Insights on the Interaction between Transthyretin and Aβ in Solution. A Saturation Transfer Difference (STD) NMR Analysis of the Role of Iododiflunisal

• Published in: Journal of medicinal chemistry Vol. 60; no. 13; pp. 5749 - 5758
• Main Authors: Gimeno, Ana, Santos, Luis M, Alemi, Mobina, Rivas, Josep, Blasi, Daniel, Cotrina, Ellen Y, Llop, Jordi, Valencia, Gregorio, Cardoso, Isabel, Quintana, Jordi, Arsequell, Gemma, Jiménez-Barbero, Jesús
• Format: Journal Article
• Language: English
• Published: United States American Chemical Society 13.07.2017
• Subjects: Alzheimer Disease - drug therapy; Alzheimer Disease - metabolism; Amyloid beta-Peptides - chemistry; Amyloid beta-Peptides - metabolism; Crystallography, X-Ray; Diflunisal - analogs & derivatives; Diflunisal - chemistry; Diflunisal - pharmacology; Humans; Magnetic Resonance Spectroscopy; Molecular Docking Simulation; Prealbumin - chemistry; Prealbumin - metabolism; Protein Interaction Maps - drug effects
• ISSN: 0022-2623; 1520-4804
• DOI: 10.1021/acs.jmedchem.7b00428

Several strategies against Alzheimer disease (AD) are directed to target Aβ-peptides.

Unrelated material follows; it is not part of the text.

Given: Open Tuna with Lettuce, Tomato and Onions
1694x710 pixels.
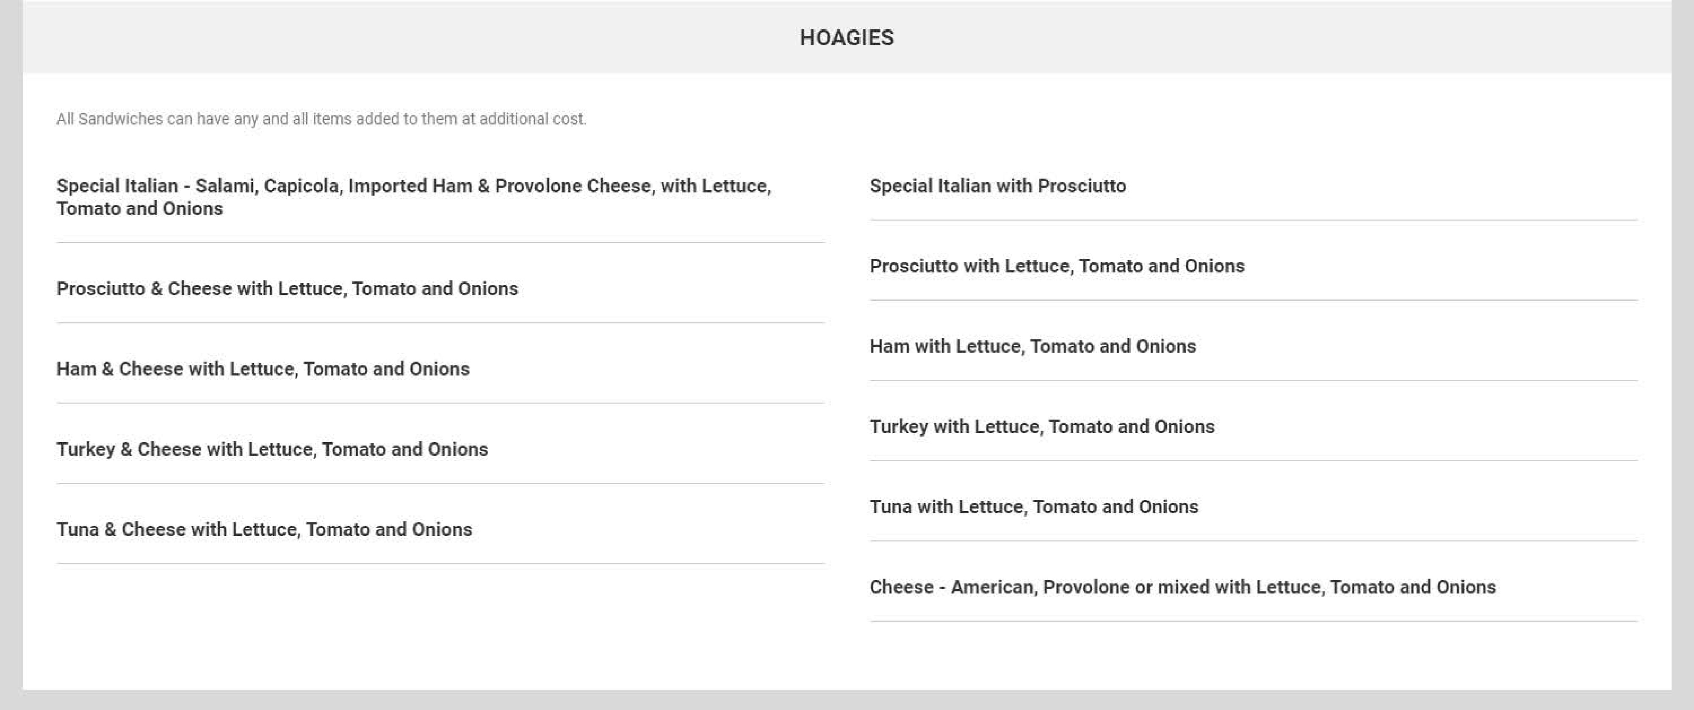Looking at the screenshot, I should (x=1034, y=507).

The ability of transthyretin (TTR) to bind Aβ-peptides and the positive effect exerted by some TTR stabilizers for modulating the TTR–Aβ interaction have been previously studied. Herein, key structural features of the interaction between TTR and the Aβ(12–28) peptide (3), the essential recognition element of Aβ, have been unravelled by STD-NMR spectroscopy methods in solution. Molecular aspects related to the role of the TTR stabilizer iododiflunisal (IDIF, 5) on the TTR–Aβ complex have been also examined. The NMR results, assisted by molecular modeling protocols, have provided a structural model for the TTR–Aβ interaction, as well as for the ternary complex formed in the presence of IDIF. This basic structural information could be relevant for providing light on the mechanisms involved in the ameliorating effects of AD symptoms observed in AD/TTR± animal models after IDIF treatment and eventually for designing new molecules toward AD therapeutic drugs.